I like many of Morteza Katouzian's paintings. I amn't an expert, but his works just move something inside me.

Yea, that's true!

"You have a need for other people to like and admire you, and yet you tend to be critical of yourself. While you have some personality weaknesses you are generally able to compensate for them. You have considerable unused capacity that you have not turned to your advantage. Disciplined and self-controlled on the outside, you tend to be worrisome and insecure on the inside. At times you have serious doubts as to whether you have made the right decision or done the right thing. You prefer a certain amount of change and variety and become dissatisfied when hemmed in by restrictions and limitations. You also pride yourself as an independent thinker; and do not accept others' statements without satisfactory proof. But you have found it unwise to be too frank in revealing yourself to others. At times you are extroverted, affable, and sociable, while at other times you are introverted, wary, and reserved. Some of your aspirations tend to be rather unrealistic."

That was an anonymous post in a discussion forum about the sort of sayings given by fortune tellers that seem true but applies, at the same time, on so many people.

Brilliant!

18 November 2009

T

T will be visiting town for the coming few days. He is an old friend and one of the rare persons I feel very comfortable to be with and to talk to.
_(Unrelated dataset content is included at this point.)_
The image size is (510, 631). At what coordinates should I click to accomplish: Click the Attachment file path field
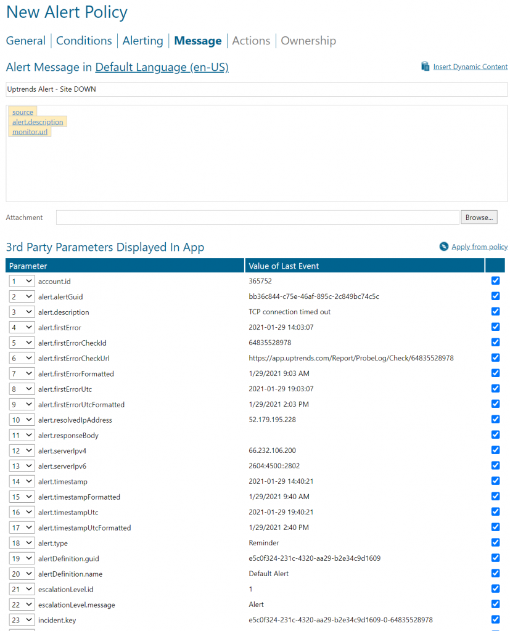pyautogui.click(x=258, y=218)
It is amazing how only one person can color your views on a whole people! Immature, I know, but I can not really neutralize my feelings towards the Nordic people my friend T belongs to. Stereotype much? Yes, but at least it is a positive one.

17 November 2009

Here we go again

I have been thinking lately about my 2010 wish list. Well, as if my 2009 list got anything to do with what I have already witnessed. Nevertheless, just thinking of what I wish 2010 might bring to me, gives me sort of comfort.

Some 2009 wishes would automatically move to the new list (and maybe to the next 10 or 20 yearly lists). Those that dealing with health, happiness, love etc. The more practical and professional wishes are those that vary from a year to another.

Well.. I will prepare the list, print it out, put in an envelope, address to someone up there and wait to see how much would he contribute to their achievement.